Prior to undergoing rhinoplasty, the orientation of the lower lateral cartilage has to be examined to determine if it’s cephalically- or vertically-positioned ( Figure 18A ). This is often called a parenthesis deformity. The tip cartilage is directed towards the inside corner of the eye instead of the more natural position towards the outer corner of the eye. This malpositioning doesn’t give enough support for the ala, which can cause buckling or pinching of the ala ( Figure 18B ). This may lead to nasal obstruction. If tip cartilage is removed in rhinoplasty surgery with a parenthesis deformity, the tip will lose its natural contour and the nostrils will probably collapse and cause nasal obstruction. To prevent these problems, the tip cartilage has to be released ( Figure 18C ) and then repositioned ( Figure 18D ) to a more horizontal position and reinforced with lateral crural strut grafts.

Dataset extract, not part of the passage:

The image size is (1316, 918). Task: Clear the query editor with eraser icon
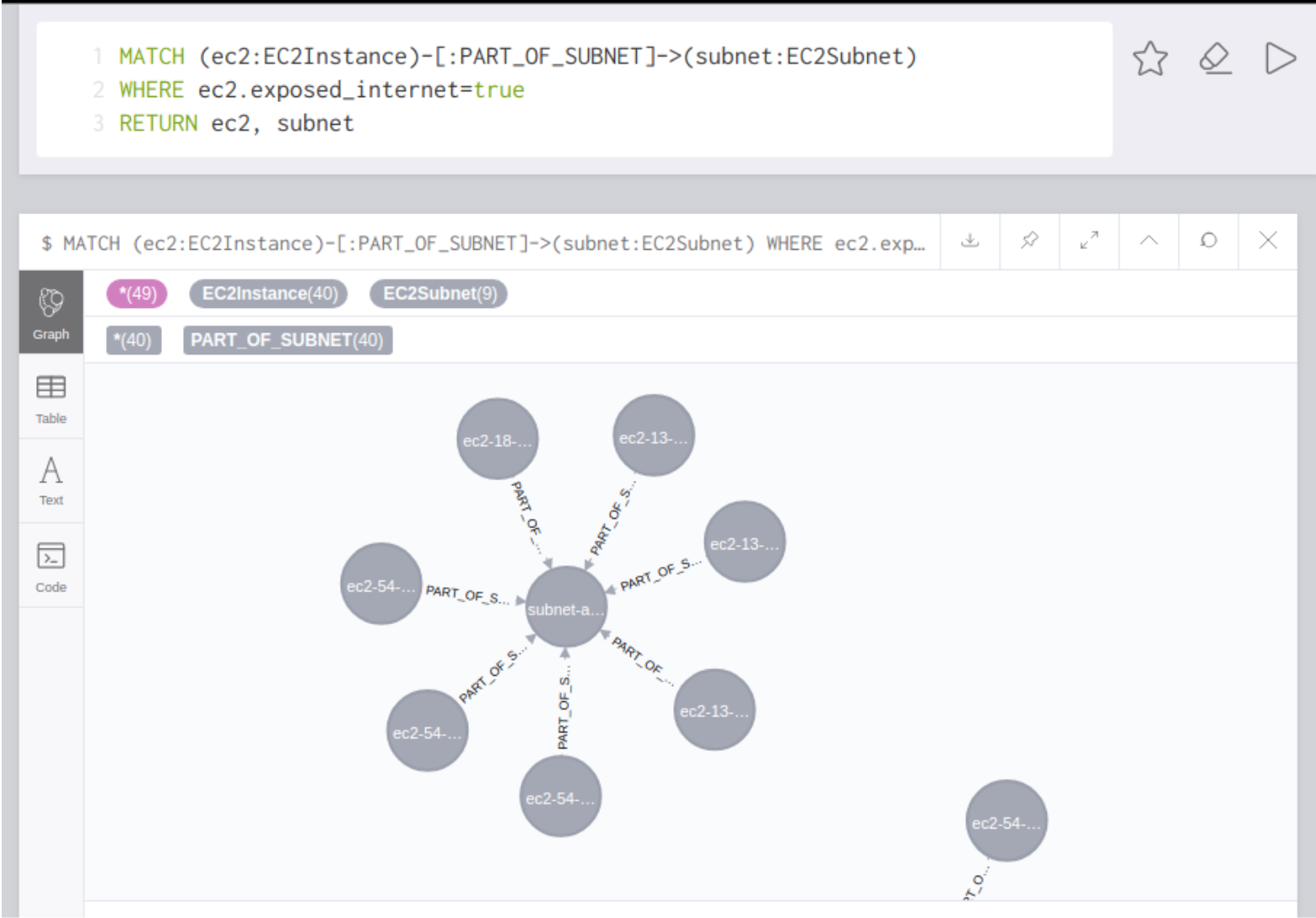(x=1215, y=59)
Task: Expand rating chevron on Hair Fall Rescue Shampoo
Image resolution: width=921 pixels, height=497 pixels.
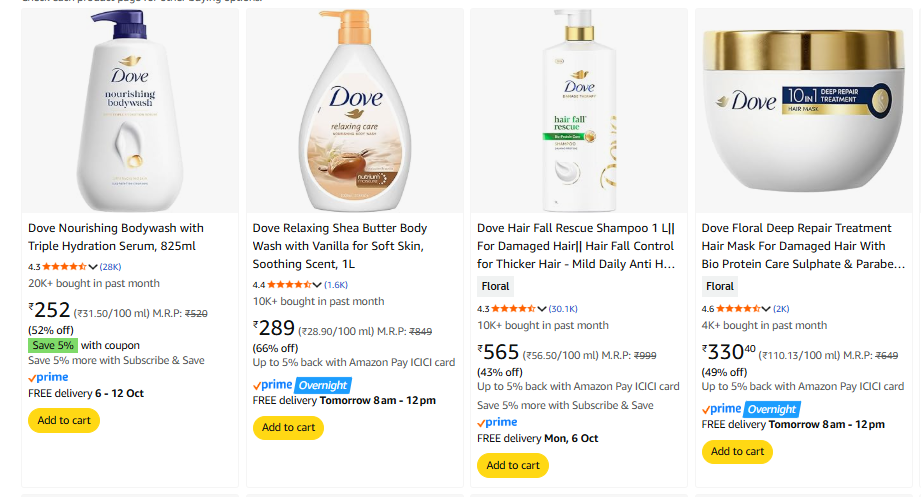Action: click(x=542, y=309)
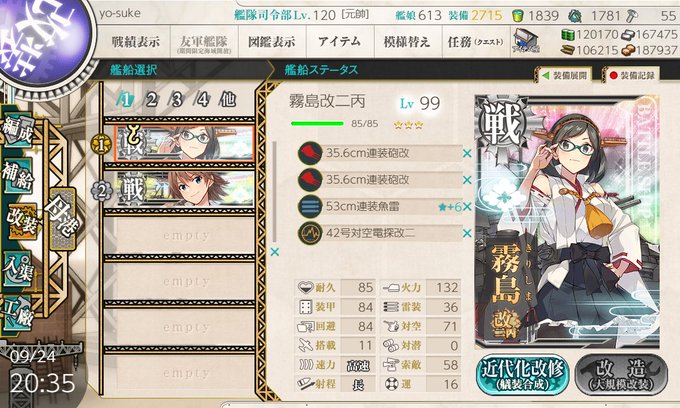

This is only my initial plan as I’m creating your algorithm for surgery. Guaranteed, it will change as we get closer to surgery. Photo imaging is usually performed which can be extremely useful if you understand that the final image is NOT A GUARANTEE of results. Occasionally, I can identify if you have unrealistic expectations when a conservative image is generated by me and you desire a radical change. If this is the case, I’ll discuss this issue with you and explain why your thoughts may be considered unrealistic. Finally, I will use the computer image as a goal in surgery. Often times, patients will bring photos (models, movie stars, etc.) of what they feel their nose should look like. My goal is to take what you have and make a moderate, and sometimes, significant difference in the appearance and function of your nose, creating an aesthetically pleasing, natural nose.
Following surgery, the majority of patients have minimal pain. I will ask you to clean your incisions and the inside of your nose approximately twice a day. You will be instructed to spray salt water (saline) into your nose with a spray bottle and a baby bulb syringe. Your cast and the stitches will be removed in one week (assuming that you are having an open revision rhinoplasty). For the second week, your nose will be taped. Following the second week, if needed, I will instruct you on how to tape your nose nightly to help reduce the swelling. The most important attribute that you, the patient, can possess following revision nasal surgery is PATIENCE. It may well take one year for the swelling to completely resolve. I can promise you that I will do the best job possible to improve the health of your nose and your spirit.
1Beekhuis GJ: Nasal obstruction after rhinoplasty: Etiology, and techniques for correction. Laryngoscope 86:540, 1976.